* **Problem to solve**: Scan the records for the word "section". Return each line where it is found.

- - - -

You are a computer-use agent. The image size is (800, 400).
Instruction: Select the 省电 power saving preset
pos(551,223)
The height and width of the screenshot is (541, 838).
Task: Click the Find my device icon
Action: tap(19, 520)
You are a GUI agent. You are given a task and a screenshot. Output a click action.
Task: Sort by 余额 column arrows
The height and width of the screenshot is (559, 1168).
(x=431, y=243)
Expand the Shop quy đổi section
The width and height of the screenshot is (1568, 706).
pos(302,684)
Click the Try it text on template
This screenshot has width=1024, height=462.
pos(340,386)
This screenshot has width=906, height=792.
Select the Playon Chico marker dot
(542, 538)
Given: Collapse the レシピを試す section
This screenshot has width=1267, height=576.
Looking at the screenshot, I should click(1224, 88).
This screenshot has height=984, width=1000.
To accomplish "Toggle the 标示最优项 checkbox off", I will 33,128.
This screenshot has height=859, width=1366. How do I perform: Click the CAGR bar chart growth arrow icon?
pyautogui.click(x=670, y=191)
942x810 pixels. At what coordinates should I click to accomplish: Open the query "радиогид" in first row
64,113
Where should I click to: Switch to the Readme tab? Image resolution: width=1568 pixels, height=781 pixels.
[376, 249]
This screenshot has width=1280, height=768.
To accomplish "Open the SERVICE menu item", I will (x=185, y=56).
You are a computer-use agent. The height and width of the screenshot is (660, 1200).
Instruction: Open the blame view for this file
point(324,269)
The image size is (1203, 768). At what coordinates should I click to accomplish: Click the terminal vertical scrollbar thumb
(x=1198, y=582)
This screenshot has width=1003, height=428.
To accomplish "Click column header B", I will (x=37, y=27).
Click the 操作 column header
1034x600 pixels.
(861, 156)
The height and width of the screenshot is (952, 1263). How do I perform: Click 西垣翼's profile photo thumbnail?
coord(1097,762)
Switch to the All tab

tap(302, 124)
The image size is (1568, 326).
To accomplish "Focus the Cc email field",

- - - -

* **Your solution**:
Expand the Shop quy đổi section
Given: Collapse the レシピを試す section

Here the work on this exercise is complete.